** Records to process **

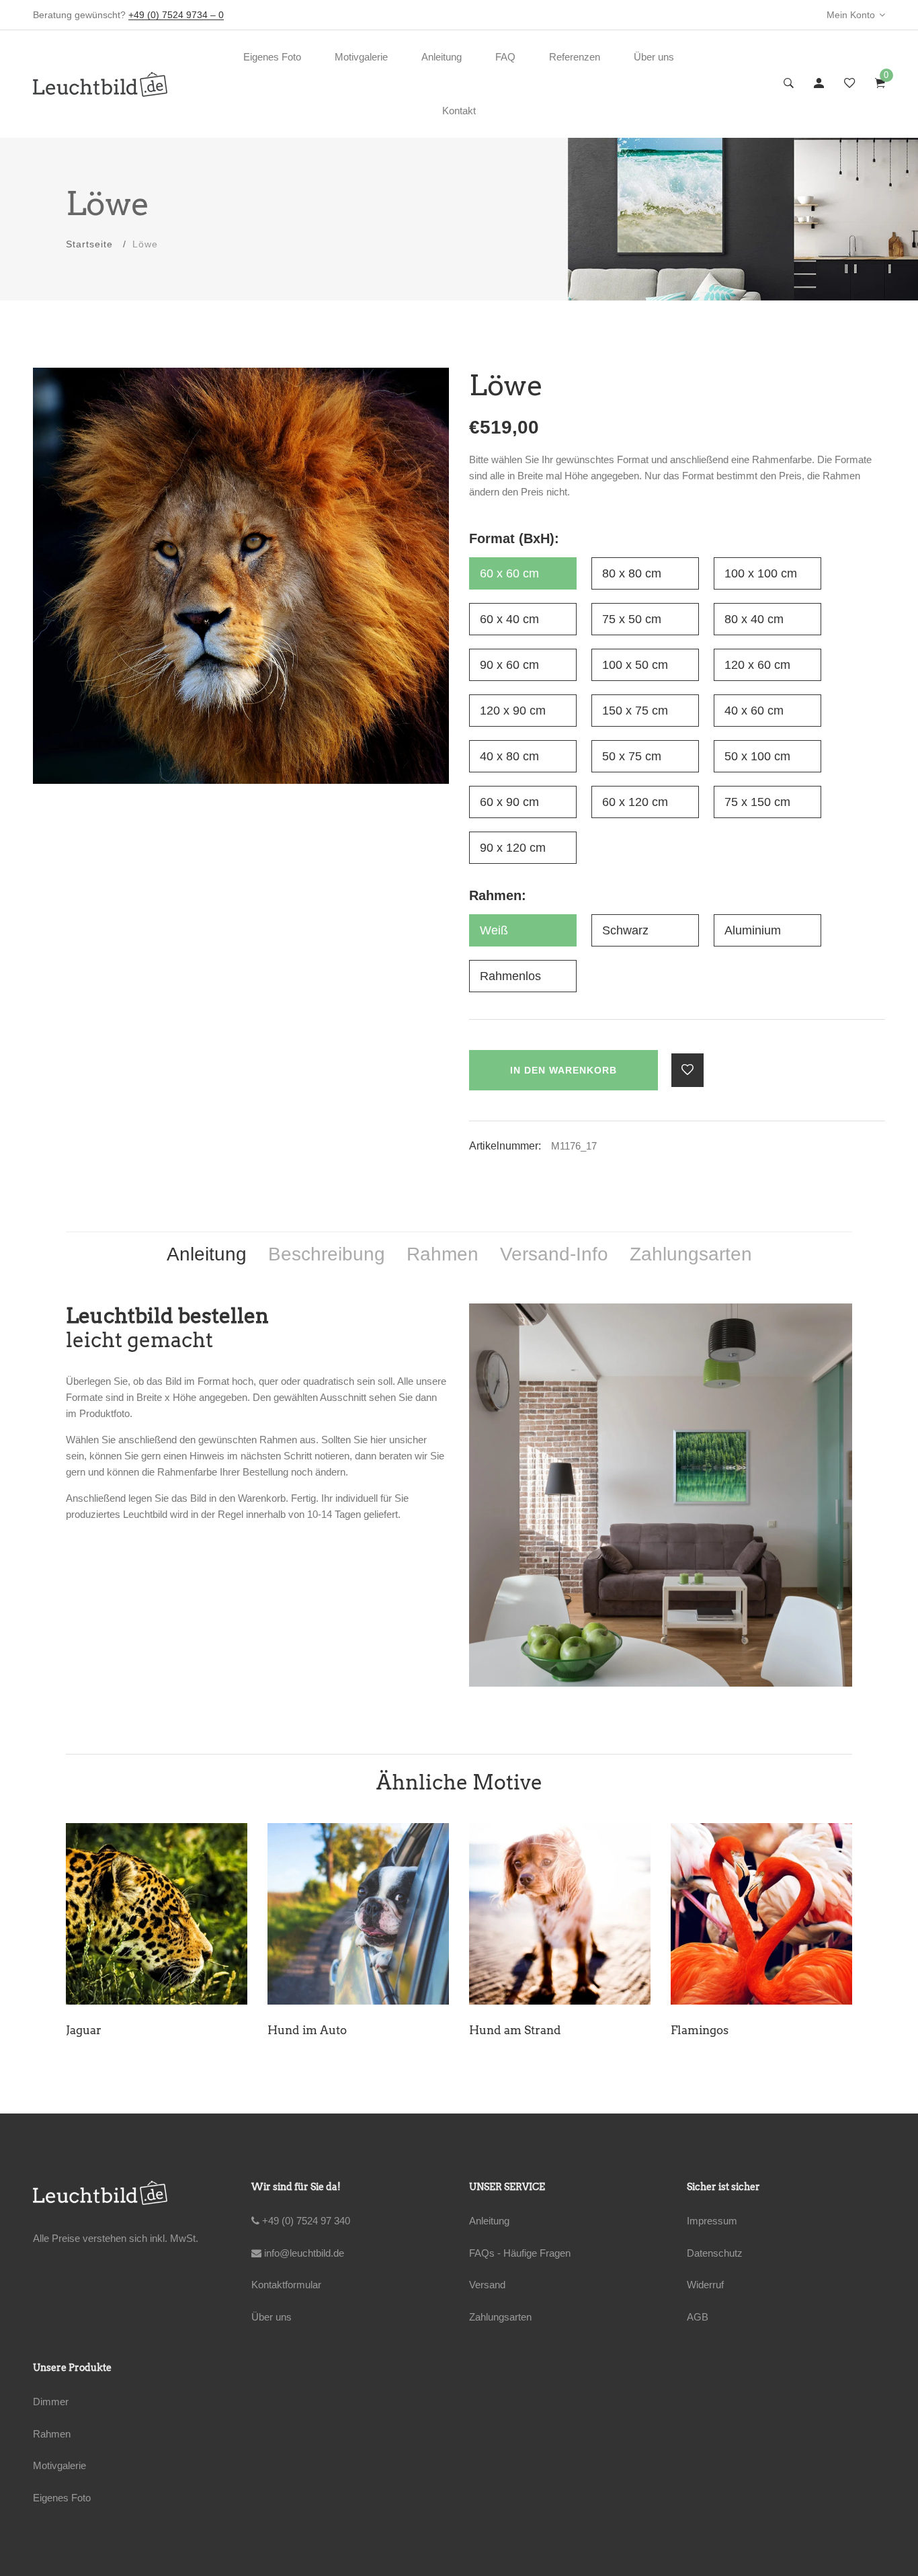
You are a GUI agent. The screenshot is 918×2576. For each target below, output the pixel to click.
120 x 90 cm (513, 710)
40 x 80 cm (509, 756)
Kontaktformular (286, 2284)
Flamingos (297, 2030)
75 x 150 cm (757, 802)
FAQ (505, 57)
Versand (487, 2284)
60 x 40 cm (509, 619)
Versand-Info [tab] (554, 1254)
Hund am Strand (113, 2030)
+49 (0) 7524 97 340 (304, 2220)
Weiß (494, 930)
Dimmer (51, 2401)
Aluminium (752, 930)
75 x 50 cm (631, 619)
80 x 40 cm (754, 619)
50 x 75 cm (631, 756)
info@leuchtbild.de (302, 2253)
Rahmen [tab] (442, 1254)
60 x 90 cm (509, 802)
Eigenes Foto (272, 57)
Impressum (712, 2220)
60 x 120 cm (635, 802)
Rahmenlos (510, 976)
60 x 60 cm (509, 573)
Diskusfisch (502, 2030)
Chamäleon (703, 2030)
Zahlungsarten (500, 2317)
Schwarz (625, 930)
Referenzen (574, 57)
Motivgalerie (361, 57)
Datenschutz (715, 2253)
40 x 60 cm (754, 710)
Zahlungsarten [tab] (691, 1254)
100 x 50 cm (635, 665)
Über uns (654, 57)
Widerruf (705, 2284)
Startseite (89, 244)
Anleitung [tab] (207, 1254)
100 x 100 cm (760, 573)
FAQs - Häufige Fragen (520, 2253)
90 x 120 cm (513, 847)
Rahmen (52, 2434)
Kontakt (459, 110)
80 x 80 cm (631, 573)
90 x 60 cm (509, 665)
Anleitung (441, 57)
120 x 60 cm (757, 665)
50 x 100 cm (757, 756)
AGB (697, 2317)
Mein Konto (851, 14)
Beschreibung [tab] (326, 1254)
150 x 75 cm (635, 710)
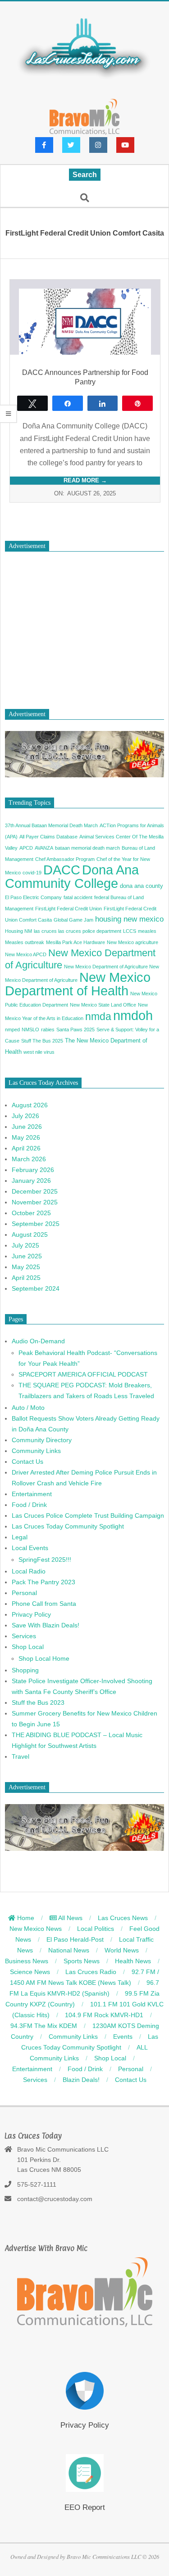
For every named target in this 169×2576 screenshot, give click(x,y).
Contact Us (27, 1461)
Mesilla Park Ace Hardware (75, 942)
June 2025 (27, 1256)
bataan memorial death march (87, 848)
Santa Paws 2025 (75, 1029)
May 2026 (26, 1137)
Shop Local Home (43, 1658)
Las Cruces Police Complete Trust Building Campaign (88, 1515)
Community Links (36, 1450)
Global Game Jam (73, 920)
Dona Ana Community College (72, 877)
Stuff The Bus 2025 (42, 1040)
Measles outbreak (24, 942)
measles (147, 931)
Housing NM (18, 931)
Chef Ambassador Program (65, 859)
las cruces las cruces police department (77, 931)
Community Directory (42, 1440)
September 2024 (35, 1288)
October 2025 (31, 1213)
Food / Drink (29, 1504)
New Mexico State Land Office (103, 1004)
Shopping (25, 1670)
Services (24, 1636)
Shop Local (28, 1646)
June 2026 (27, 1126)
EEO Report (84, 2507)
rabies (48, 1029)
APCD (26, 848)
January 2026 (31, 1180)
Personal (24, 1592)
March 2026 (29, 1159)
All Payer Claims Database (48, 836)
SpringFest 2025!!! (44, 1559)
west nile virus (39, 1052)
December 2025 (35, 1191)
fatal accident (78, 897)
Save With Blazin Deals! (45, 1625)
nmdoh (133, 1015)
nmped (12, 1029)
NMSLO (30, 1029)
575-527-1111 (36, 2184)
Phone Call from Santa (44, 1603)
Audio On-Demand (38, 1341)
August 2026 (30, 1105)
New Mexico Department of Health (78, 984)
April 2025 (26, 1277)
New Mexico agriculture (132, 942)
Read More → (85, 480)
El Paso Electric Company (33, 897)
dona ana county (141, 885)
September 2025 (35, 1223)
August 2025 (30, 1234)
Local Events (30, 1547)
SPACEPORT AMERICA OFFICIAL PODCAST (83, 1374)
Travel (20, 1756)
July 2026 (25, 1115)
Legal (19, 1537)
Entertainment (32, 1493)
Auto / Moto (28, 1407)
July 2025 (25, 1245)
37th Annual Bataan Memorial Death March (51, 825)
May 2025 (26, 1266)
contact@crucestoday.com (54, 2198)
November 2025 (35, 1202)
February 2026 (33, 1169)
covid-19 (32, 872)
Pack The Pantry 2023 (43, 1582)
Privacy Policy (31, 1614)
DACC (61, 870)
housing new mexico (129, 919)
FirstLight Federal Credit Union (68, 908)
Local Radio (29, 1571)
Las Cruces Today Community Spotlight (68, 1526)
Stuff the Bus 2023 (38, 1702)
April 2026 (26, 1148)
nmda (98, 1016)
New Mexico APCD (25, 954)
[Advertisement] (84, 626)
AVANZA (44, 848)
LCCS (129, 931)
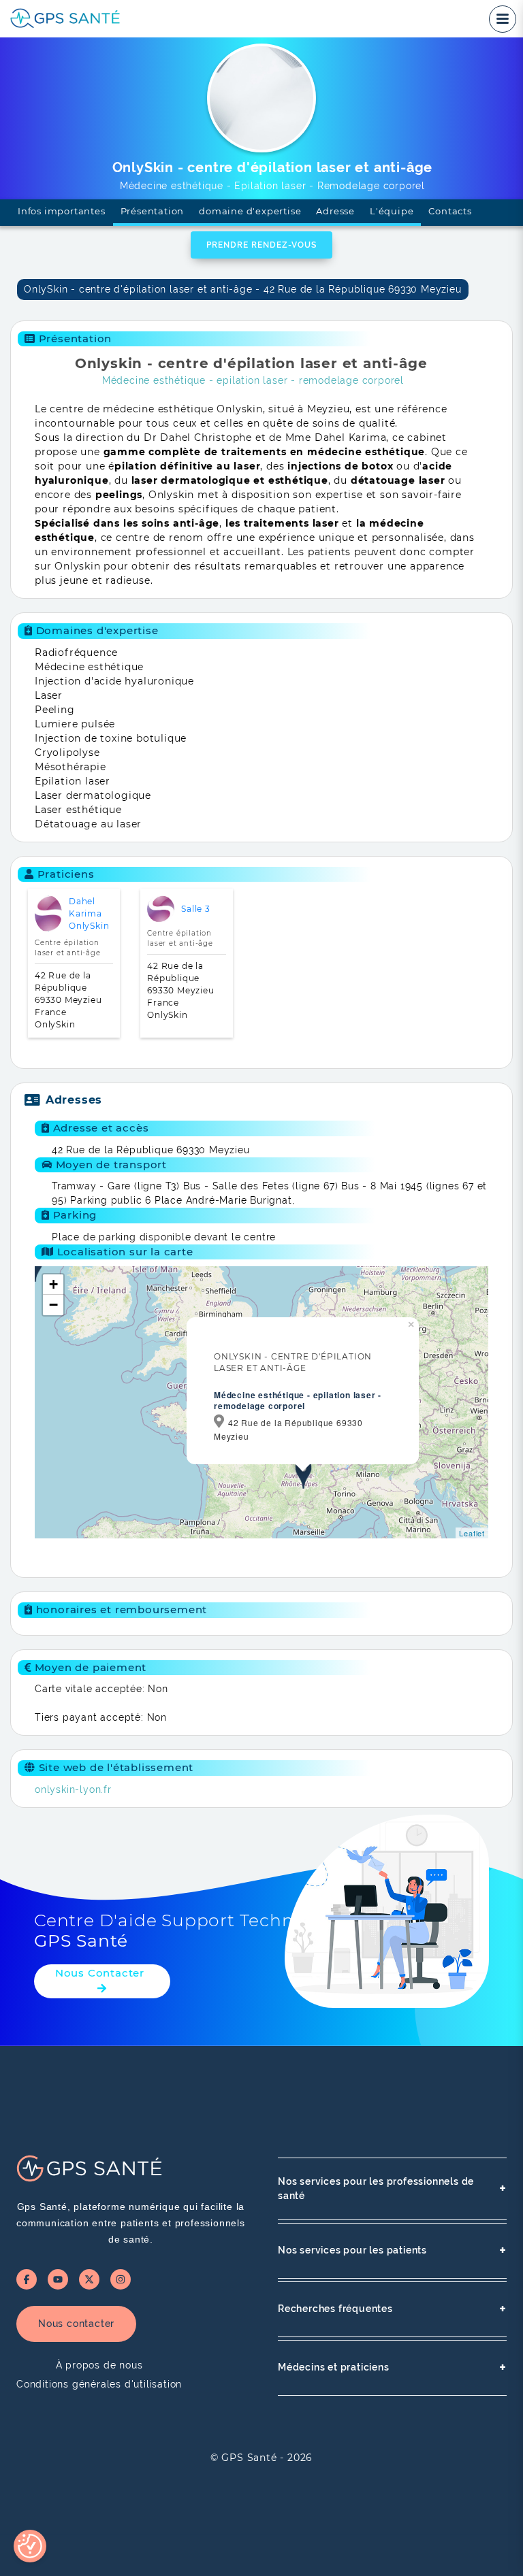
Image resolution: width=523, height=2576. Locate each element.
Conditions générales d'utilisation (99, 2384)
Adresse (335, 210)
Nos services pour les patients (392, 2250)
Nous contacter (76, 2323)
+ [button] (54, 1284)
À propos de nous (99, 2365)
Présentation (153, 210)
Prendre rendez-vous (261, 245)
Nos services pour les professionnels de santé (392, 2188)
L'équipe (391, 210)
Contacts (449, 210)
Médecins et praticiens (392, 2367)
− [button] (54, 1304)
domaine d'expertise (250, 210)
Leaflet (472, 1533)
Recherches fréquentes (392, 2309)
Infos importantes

** Task **
Copy only the part of the records that runs from the first line to the line with "For every named", ends included, leaving pictures out.

** Answer for the task **
You are a GUI agent. The screenshot is 918×2576. For each target below, output the pixel to click.
120 x 90 cm (513, 710)
40 x 80 cm (509, 756)
Kontaktformular (286, 2284)
Flamingos (297, 2030)
75 x 150 cm (757, 802)
FAQ (505, 57)
Versand (487, 2284)
60 x 40 cm (509, 619)
Versand-Info [tab] (554, 1254)
Hund am Strand (113, 2030)
+49 (0) 7524 97 340 (304, 2220)
Weiß (494, 930)
Dimmer (51, 2401)
Aluminium (752, 930)
75 x 50 cm (631, 619)
80 x 40 cm (754, 619)
50 x 75 cm (631, 756)
info@leuchtbild.de (302, 2253)
Rahmen [tab] (442, 1254)
60 x 90 cm (509, 802)
Eigenes Foto (272, 57)
Impressum (712, 2220)
60 x 120 cm (635, 802)
Rahmenlos (510, 976)
60 x 60 cm (509, 573)
Diskusfisch (502, 2030)
Chamäleon (703, 2030)
Zahlungsarten (500, 2317)
Schwarz (625, 930)
Referenzen (574, 57)
Motivgalerie (361, 57)
Datenschutz (715, 2253)
40 x 60 cm (754, 710)
Zahlungsarten [tab] (691, 1254)
100 x 50 cm (635, 665)
Über uns (654, 57)
Widerruf (705, 2284)
Startseite (89, 244)
Anleitung [tab] (207, 1254)
100 x 100 cm (760, 573)
FAQs - Häufige Fragen (520, 2253)
90 x 120 cm (513, 847)
Rahmen (52, 2434)
Kontakt (459, 110)
80 x 80 cm (631, 573)
90 x 60 cm (509, 665)
Anleitung (441, 57)
120 x 60 cm (757, 665)
50 x 100 cm (757, 756)
AGB (697, 2317)
Mein Konto (851, 14)
Beschreibung [tab] (326, 1254)
150 x 75 cm (635, 710)
For every named target in this 169×2576 screenshot, give click(x,y).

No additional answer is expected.